Consider donating to the Alan Ghitis Association to help fund this project and more like this one.

How do you check your theory?

We have a library of different microbes that are usually present in our gut. We have established a system to have those molecules released directly on tumour cells on different patients, to check if it helps to recognise again the tumour cell.

We do those experiments in vitro, not directly on the patients. If it works, we ask ourselves: what is the active ingredient responsible for this?

Once we identify the exact molecule that allows tumour cells to be recognisable, this can become a therapeutic strategy to be used in combination with immunotherapy. In this case: the tumour cell puts a flag on the surface, and the immunotherapy recognises the cell and eliminates it. 

In this way, we should be allowing patients that are not responsive to immunotherapy, to become responsive to it.

On which types of cancer does it work?

Primarily on certain types of tumours, in particular on melanomas and lymphomas. However, we are quite confident that there may be other metabolites we can identify for other types of tumours.

When will this be available to patients?

This technology that we are establishing will sooner or later get to the patients. We are now facing regulatory requirements. When you are taking something completely new to a patient, it’s called a “first in man”. 

Those procedures for us, as researchers, are the most difficult part. This requires knowledge that we don’t have. We need to seek help for this step.

  • First, you have to show that the treatment is not toxic for patients – you test this on around 20 patients.
  • The second phase is clinical trial on between 50 and 100 patients.
  • On the third phase, you must demonstrate the efficacy on the treatment, in a very high number of patients.

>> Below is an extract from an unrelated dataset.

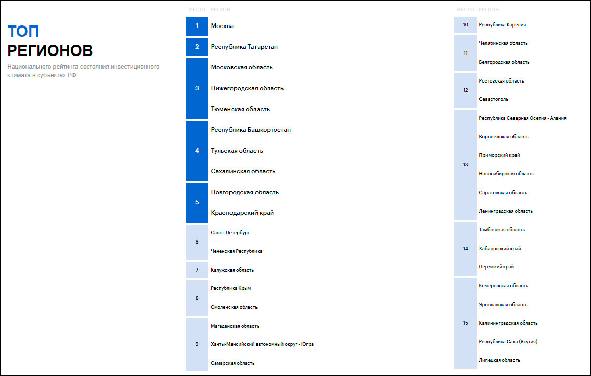Select Сахалинская область in the list
Screen dimensions: 591x376
tap(243, 171)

This technology that we are establishing will sooner or later get to the patients

What do you need right now to make progress?

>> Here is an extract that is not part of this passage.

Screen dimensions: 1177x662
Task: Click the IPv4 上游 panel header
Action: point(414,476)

We have something that might be working, and we want to take it to the patients. Up to now, we have had enough money to identify the metabolites. We now need additional funding to bring this to the patients. We need to carry out at least phase one (see above) to show that the treatment is not toxic.

Once we have done that, I am pretty sure there would be interest from pharmaceutical companies to carry one with phases 2 and 3. 

How will the funds be used?

  • We need to hire an expert for the regulatory part to make sure we are compliant with what the government requires. 
  • Then, we need to prepare the metabolites in a way that is suitable to be injected into a patient. 
  • Finally, we need to enrol patients for trials. We need funds for the work done by the hospital, and for the insurance of the patients.

We are at a point at which we are very excited, but we need to ahead!